The SPLC is the same left-wing source that carefully constructed a “hate map,” with the names and locations of organizations that fail to meet its liberal standards for “tolerance.” Lumped in with the names of local white supremacist groups and KKK chapters are prominent conservative groups like ACT for America, Alliance Defending Freedom, and the Family Research Council (FRC).
This same hate map was cited by the Family Research Council shooter Floyd Lee Corkins when he attacked the FRC. In the wake of the Charlottesville incident this August, liberal media have decided to embrace the SPLC’s definition of hate groups, and have targeted conservative groups under the SPLC label. The SPLC was also liked by the Scalise shooter, James Hodgkinson.

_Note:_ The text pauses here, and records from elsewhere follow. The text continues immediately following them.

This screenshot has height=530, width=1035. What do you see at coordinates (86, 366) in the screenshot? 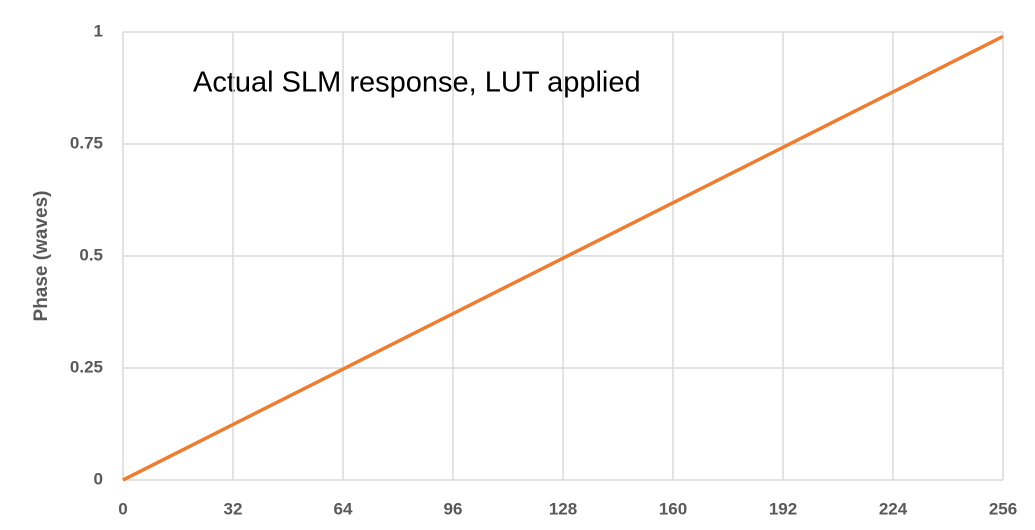
I see `y-tick-label: 0.25` at bounding box center [86, 366].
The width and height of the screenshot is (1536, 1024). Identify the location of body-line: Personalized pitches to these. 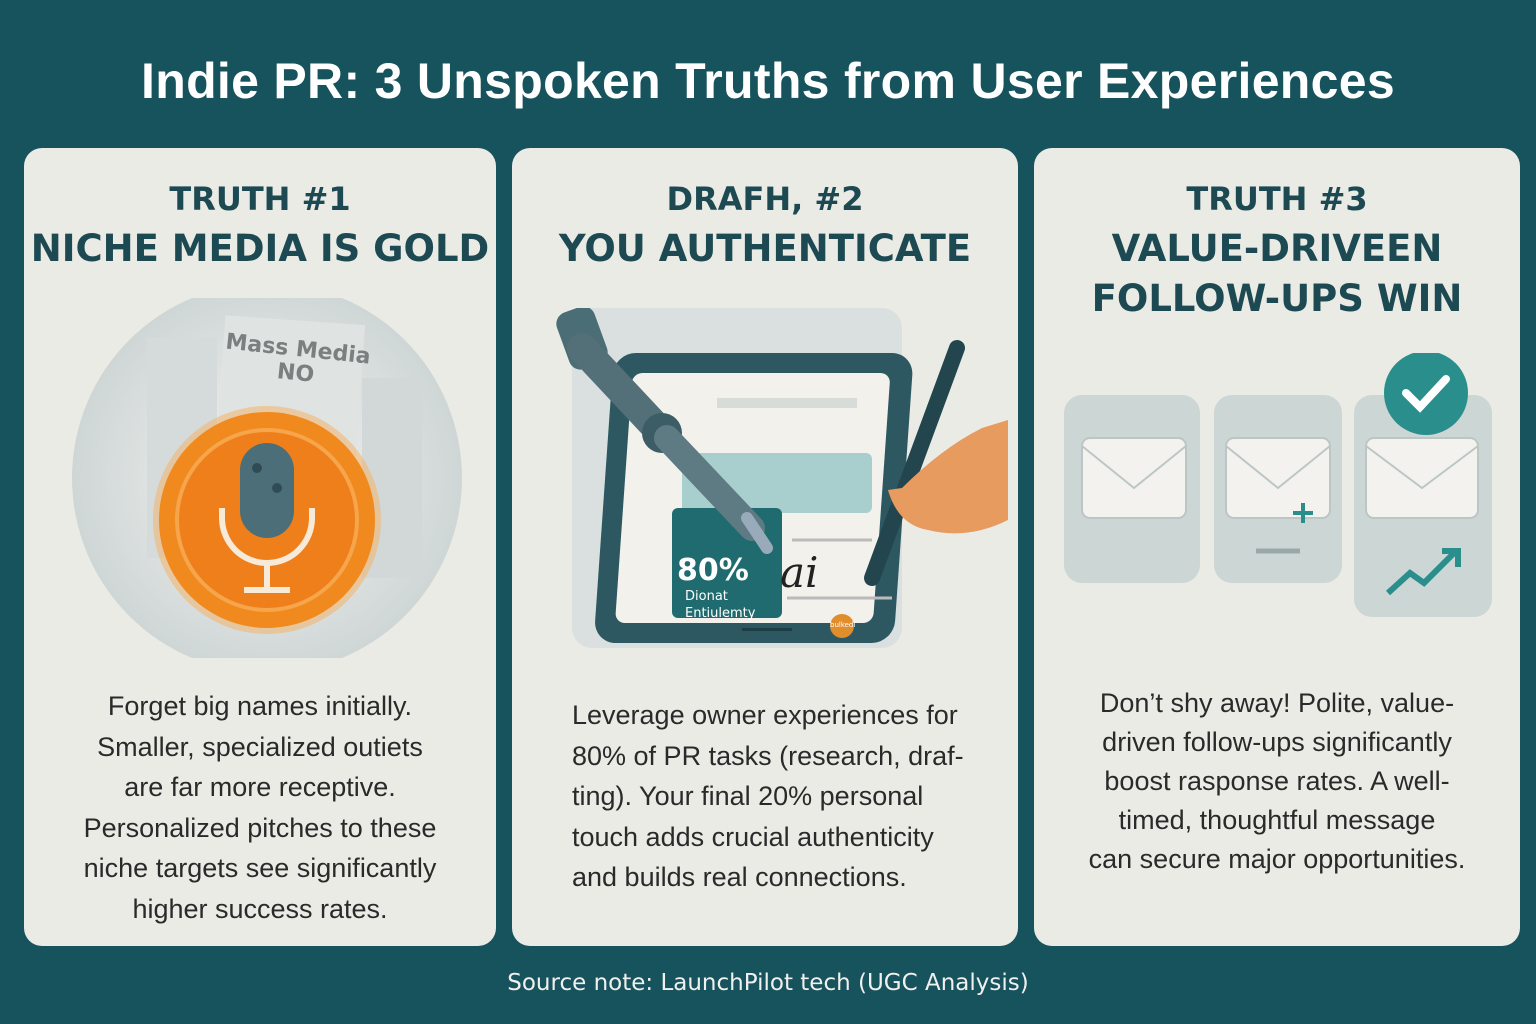
(260, 828).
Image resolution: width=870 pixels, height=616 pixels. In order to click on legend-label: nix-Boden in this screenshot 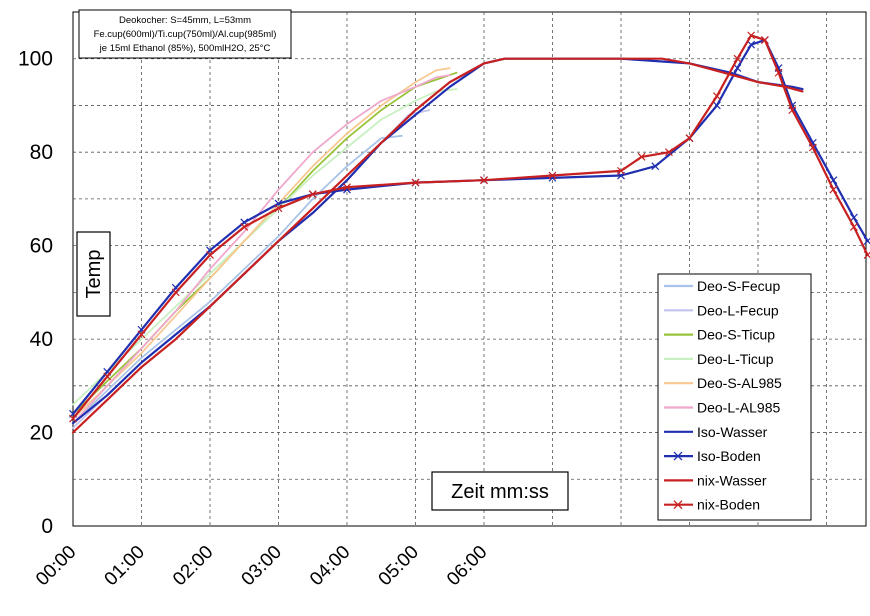, I will do `click(728, 505)`.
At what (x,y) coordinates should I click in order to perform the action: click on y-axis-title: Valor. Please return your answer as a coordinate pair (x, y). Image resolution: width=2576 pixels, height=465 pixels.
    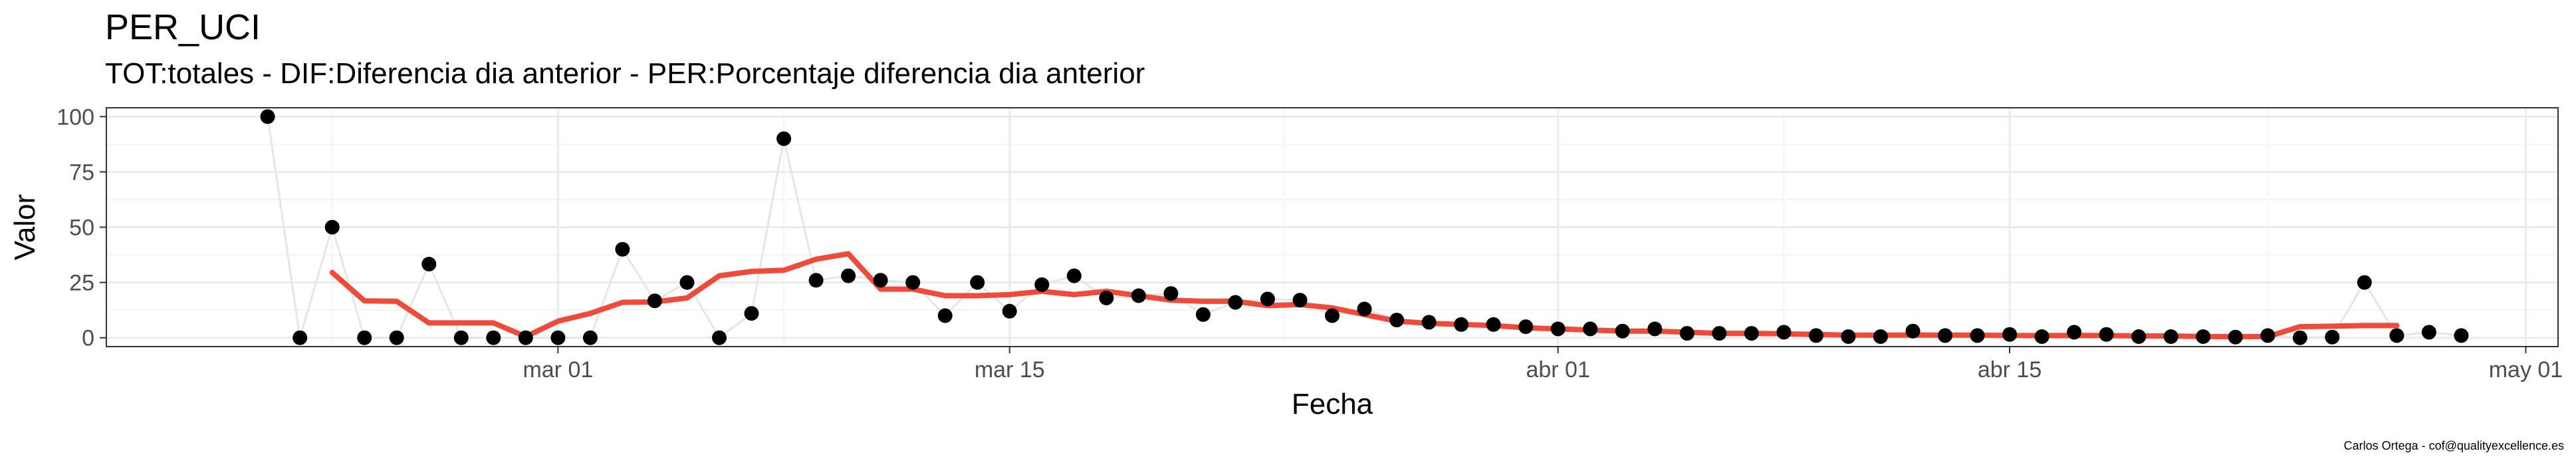
    Looking at the image, I should click on (25, 227).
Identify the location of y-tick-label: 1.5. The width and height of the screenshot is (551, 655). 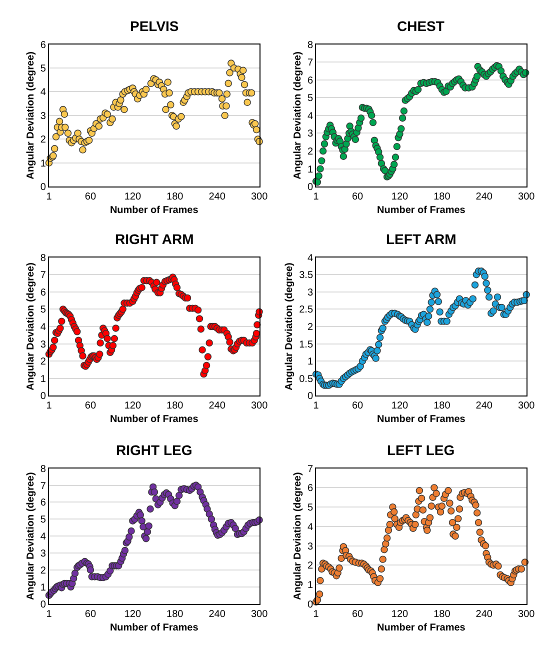
(306, 344).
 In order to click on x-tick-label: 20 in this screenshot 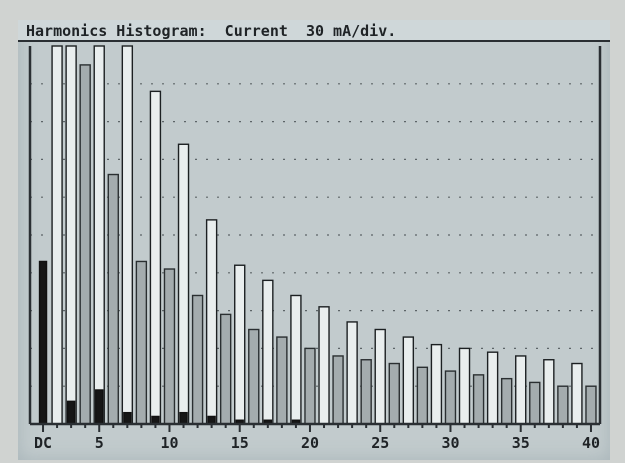, I will do `click(310, 443)`.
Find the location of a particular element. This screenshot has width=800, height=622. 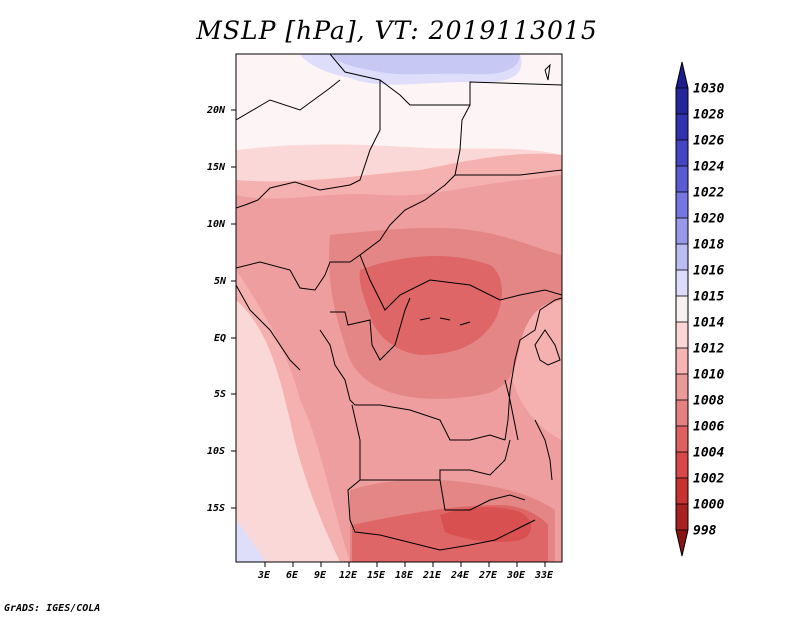

lon-label-2: 9E is located at coordinates (320, 576).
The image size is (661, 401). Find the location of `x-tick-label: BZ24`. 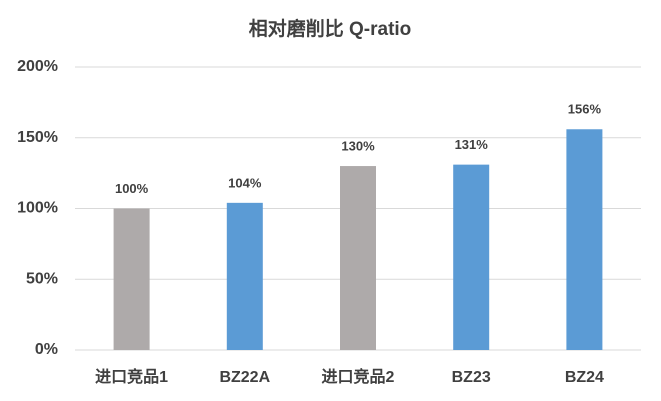

x-tick-label: BZ24 is located at coordinates (584, 378).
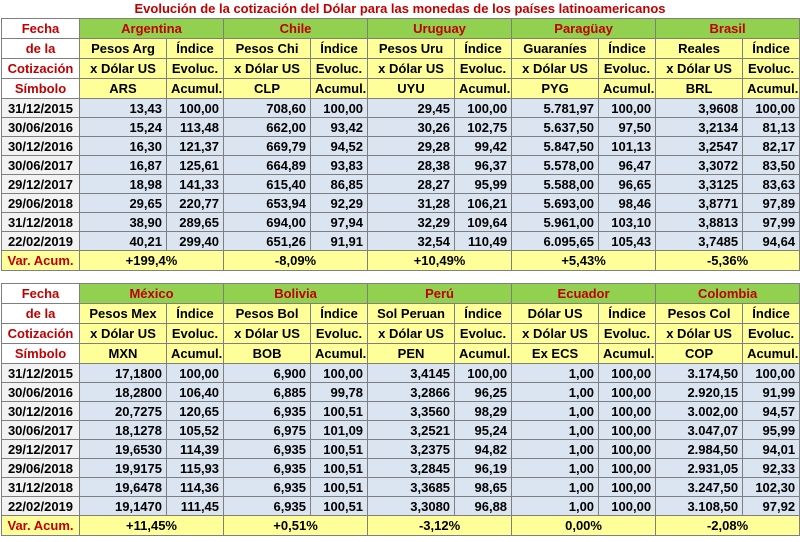 Image resolution: width=800 pixels, height=542 pixels. I want to click on rate-cell: 3,3072, so click(700, 165).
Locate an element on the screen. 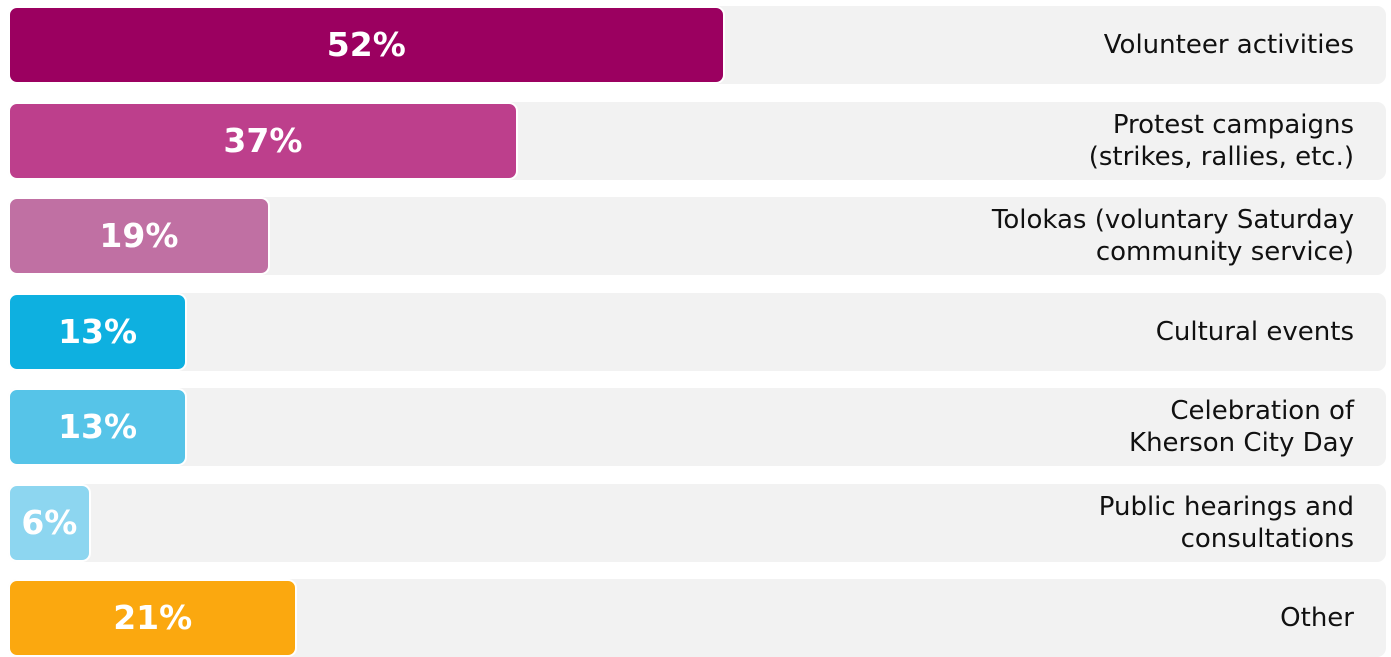  category-label: Public hearings and consultations is located at coordinates (1226, 522).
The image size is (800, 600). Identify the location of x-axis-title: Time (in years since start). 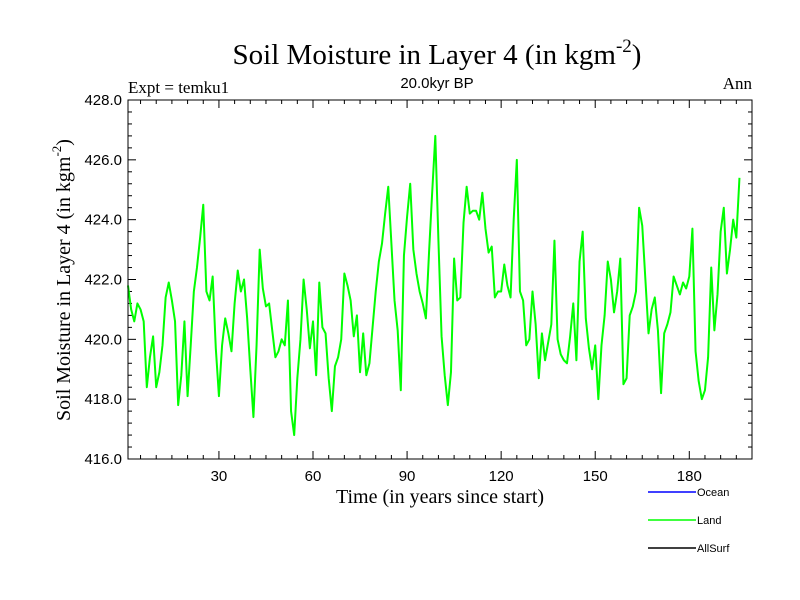
(440, 497).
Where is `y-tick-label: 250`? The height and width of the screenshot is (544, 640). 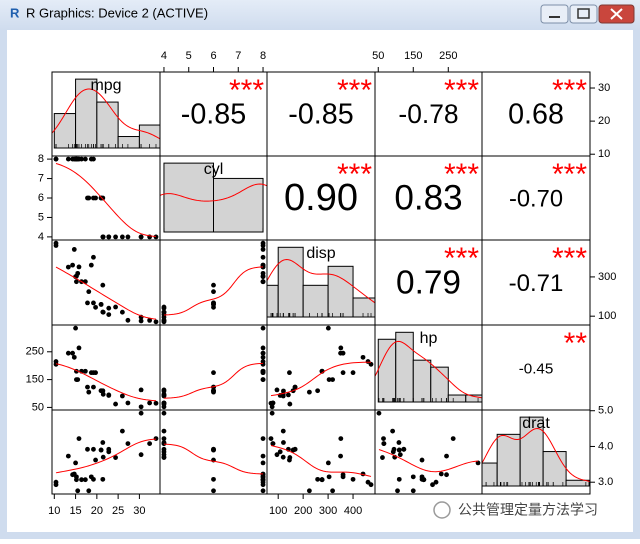 y-tick-label: 250 is located at coordinates (35, 352).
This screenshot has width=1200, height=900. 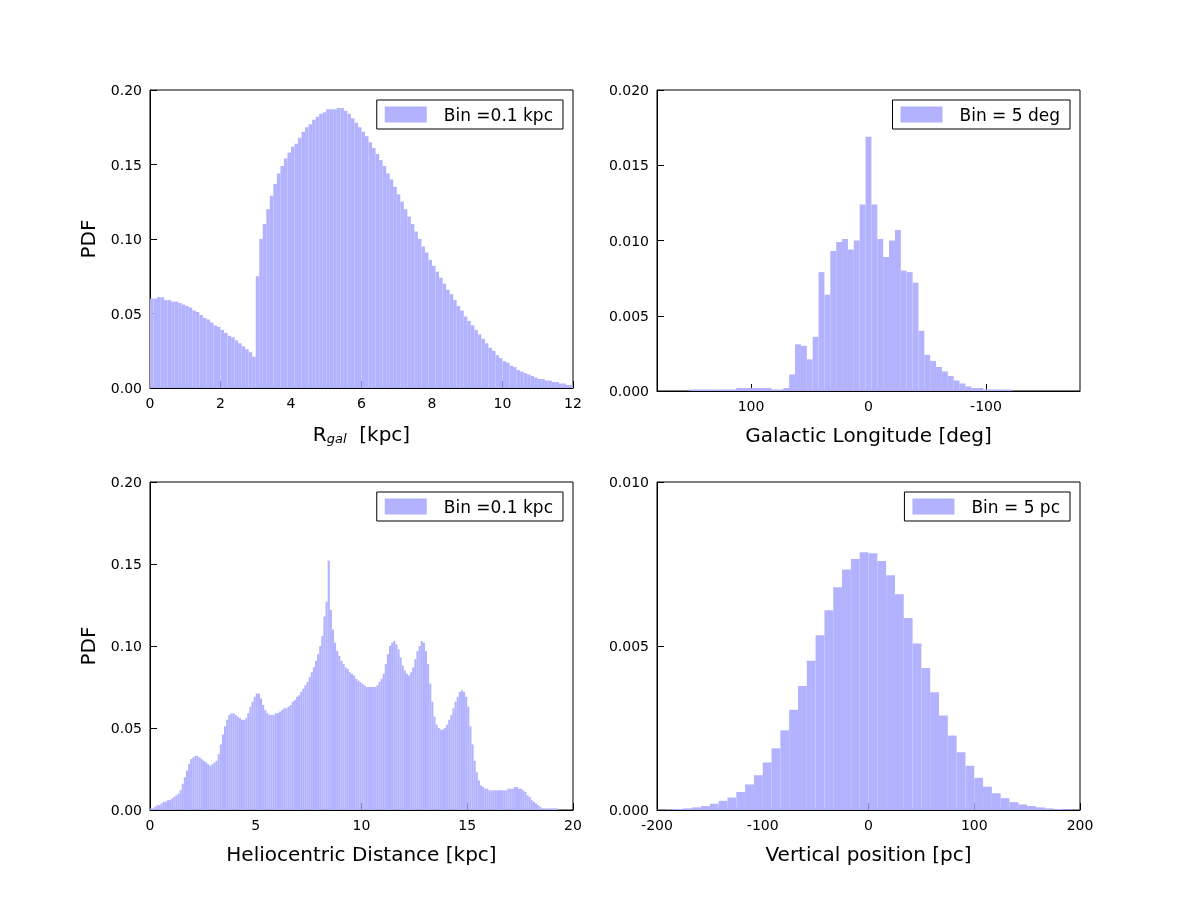 I want to click on x-axis-title: Vertical position [pc], so click(x=868, y=854).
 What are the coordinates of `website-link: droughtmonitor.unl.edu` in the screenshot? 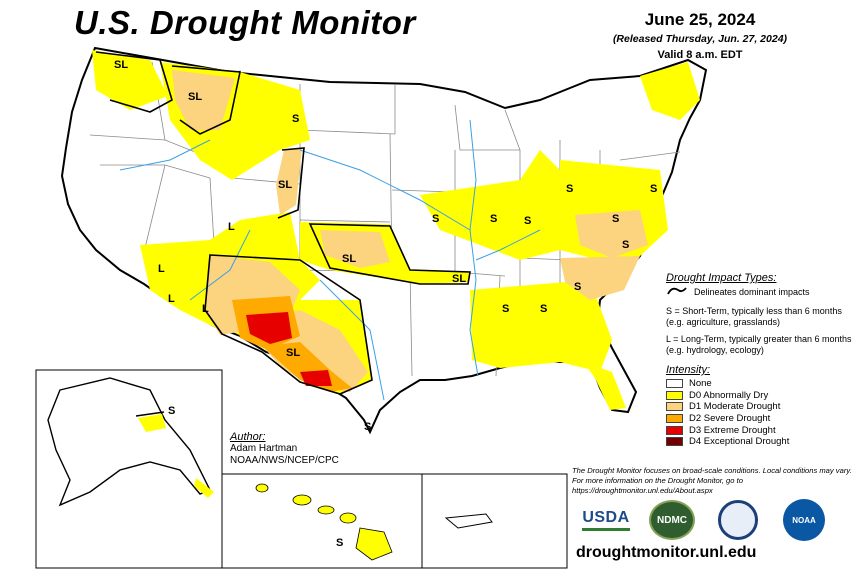 It's located at (666, 552).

SPLC went after Raheel Raza, as a member of another “anti-Muslim hate group,” the Clarion Project. The Clarion Project was founded to “educate people about the dangers of radical Islam.” It gives a platform to moderate Muslims to “speak out against extremism.” Yet somehow, this organization, even though it works with Muslims, is targeted as an anti-Muslim hate group by the SPLC. Clearly, it’s not Muslims that irritate the SPLC. Its conservatives.
Salon’s Amanda Marcotte took her cues on ACT for America from the SPLC, calling it “anti-Muslim bigotry” and saying that ACT “provides a glimpse into a world of racist, right-wing paranoia that is often a bit hidden from liberals.”
SPLC’s twitter feed has in the past two days gone out of its way to specifically attack ACT, with the hashtag #CounterACThate.
Somehow, five years after Corkins admitted to attacking FRC because of the SPLC hate map, the SPLC still finds it appropriate to sling hate toward the organization. The blog post attacked both ACT and FRC in the same breath, saying “some of ACT’s greatest allies are some of the vilest anti-LGBT organizations in the country, such as the Family Research Council.”
However, in the wake of some of the SPLC’s bigger continuity issues in targeting “hate,” the Department of Defense has completely erased all SPLC related training materials on extremism from their Defense Equal Opportunity Management Institute (DEOMI). In February, the FBI also “distanced itself” from the SPLC.